Hayatın telaşı içinde geçip giderken zaman, ne çok şeyi görmezden geliriz öyle. Farkına sonradan vardığımız o kadar çok güzellik var ki göz açıp kapayıncaya kadar elimizden uçup gidiyor. Bir bakıyoruz geçmiş zaman. Çiçekleri koklamaya fırsat bulamadan bir de bakmışız geçmiş bahar. Ah edip inlemenin faydası yoktur artık.

İhmale gelmiyor bazı güzellikler. Elden kaçtıktan sonra üzülmenin faydası olmuyor. Vaktinde olmalı birçok şey. Vaktinde koklanmalı çiçek. Vakitsiz olunca sevinçler pek de anlamı kalmıyor.

Çocuklar büyüyüp giderken onları iş, hayat, günün yorgunluğu bahaneleriyle ihmal etmek en büyük ihanettir. “Her şey onlar için” bahaneleriyle çocuklarını kreşe, yuvaya terk ederek onlara iyi bir gelecek kurmak için koşturanlar çocuklarının kokularını duymak istediklerinde bazı şeyler için çok geç olacaktır. Baba ve anne kokusunu duymak istedikleri zamanlarda onlardan uzak büyüyen çocuklar da bir kreş griliğiyle büyüyerek sevgiyi başka kucaklarda aramanın telaşına düşecekler.

Bir bahar çiçeği gibi koklayarak seviyorum çocukları. Kucağıma aldığımda sanki bütün dağ çiçeklerini kucaklamışım gibi içim dışım çiçek oluyor. Dağıtabileceğim ne kadar sevgi varsa içimde onlara sunmak için dizlerime dermanlar aşılıyorum.

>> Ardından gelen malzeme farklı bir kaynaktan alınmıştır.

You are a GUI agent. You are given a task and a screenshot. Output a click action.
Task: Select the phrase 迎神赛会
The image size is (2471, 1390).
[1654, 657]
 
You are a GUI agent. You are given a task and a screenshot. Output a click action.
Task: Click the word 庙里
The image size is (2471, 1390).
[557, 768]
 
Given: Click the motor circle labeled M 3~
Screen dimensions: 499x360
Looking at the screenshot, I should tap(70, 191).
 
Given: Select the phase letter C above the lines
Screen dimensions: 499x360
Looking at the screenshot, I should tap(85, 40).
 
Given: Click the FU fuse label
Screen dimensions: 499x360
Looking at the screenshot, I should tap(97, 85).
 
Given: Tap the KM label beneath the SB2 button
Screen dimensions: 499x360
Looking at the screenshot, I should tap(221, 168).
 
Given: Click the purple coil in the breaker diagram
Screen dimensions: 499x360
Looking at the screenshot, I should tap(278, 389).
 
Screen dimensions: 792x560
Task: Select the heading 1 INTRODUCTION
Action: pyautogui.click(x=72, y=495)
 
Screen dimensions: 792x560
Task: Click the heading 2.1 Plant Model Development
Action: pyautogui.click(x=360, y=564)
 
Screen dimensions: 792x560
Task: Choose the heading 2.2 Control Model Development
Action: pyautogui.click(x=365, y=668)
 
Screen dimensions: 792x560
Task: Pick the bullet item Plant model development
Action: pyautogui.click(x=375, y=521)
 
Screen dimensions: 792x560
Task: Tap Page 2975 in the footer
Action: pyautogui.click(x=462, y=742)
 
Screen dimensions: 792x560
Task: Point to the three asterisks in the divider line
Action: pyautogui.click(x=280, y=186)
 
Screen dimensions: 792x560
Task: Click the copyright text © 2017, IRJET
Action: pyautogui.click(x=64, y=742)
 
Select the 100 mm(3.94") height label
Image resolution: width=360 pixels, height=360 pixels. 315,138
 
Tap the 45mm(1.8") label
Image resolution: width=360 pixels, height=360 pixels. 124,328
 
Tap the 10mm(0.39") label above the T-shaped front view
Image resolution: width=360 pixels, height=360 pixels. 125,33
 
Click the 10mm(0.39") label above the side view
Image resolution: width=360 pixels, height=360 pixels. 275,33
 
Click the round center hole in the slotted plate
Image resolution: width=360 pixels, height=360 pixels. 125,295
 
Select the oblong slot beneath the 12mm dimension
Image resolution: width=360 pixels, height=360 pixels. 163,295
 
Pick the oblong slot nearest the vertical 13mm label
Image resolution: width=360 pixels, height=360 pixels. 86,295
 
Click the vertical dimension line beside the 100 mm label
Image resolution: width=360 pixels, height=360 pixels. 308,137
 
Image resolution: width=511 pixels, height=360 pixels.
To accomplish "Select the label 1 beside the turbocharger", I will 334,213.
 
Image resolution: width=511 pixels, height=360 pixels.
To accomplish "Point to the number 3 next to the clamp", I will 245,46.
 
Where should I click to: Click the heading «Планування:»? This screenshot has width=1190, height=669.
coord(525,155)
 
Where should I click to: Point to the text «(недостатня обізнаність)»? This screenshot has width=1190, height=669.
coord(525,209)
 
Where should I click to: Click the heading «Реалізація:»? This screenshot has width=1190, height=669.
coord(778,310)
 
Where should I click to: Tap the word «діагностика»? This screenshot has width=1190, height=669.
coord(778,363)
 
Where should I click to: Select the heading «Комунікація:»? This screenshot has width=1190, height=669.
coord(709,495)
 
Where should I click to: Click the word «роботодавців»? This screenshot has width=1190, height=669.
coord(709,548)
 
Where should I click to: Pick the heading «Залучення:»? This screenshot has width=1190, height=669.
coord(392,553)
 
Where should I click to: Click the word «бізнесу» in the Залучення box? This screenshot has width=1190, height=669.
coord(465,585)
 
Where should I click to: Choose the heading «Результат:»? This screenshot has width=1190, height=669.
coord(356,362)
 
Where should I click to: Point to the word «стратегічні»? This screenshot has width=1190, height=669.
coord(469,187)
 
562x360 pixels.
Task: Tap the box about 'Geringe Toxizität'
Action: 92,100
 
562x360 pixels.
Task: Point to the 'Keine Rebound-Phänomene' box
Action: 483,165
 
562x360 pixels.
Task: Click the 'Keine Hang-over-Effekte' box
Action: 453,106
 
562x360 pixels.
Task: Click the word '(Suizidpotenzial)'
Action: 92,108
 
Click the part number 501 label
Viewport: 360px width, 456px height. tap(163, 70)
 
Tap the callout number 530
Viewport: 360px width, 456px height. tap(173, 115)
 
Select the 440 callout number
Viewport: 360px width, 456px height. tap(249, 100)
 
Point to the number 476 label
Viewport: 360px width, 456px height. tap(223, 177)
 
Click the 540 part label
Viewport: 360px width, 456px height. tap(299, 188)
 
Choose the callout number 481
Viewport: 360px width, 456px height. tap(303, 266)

Yüksek bir duvarın üstünden bir kuşun havalanması gibi hercai bir sevinç dolarak içimde seveceğim sevileceklerin en güzelini. Gördüğüm her çiçeğe selam verip şehrin en rüzgârlı tepesinden uçuracağım uçurtmamı. Uçurtmanın sallanan kuyruğu beni çocukluğuma bağlayan bir sevinçle salınıp duracak. “Keşke” diyeceğim bir çocukluğum olmadı. Ceplerimden misketlerim, elimden uçurtmamın ipi, kucağımdan elifbâm eksik olmadı. Çok çiçekler topladık dağdan bayırdan. Ellerim zamanı gelince ceviz karası oldu, zamanı gelince badem koktu parmak uçlarım.

Farkına vararak dört bir yanın, çiçekleri içimize çekerek yaşamanın tam zamanı. Yarın diye bir muammaya ertelememek gerek bir çiçeğin nazlı davetini. Uyandırmak için uykuya dalmış kalpleri; buluşma yeri olarak kiraz ağacının altı, misket oynayan çocukların yanı, bir uçurtmanın gölgesi seçilmeli. Şu akıp giden dünyada kalbimize dokunacak kaç tane gülücük kaldı ki?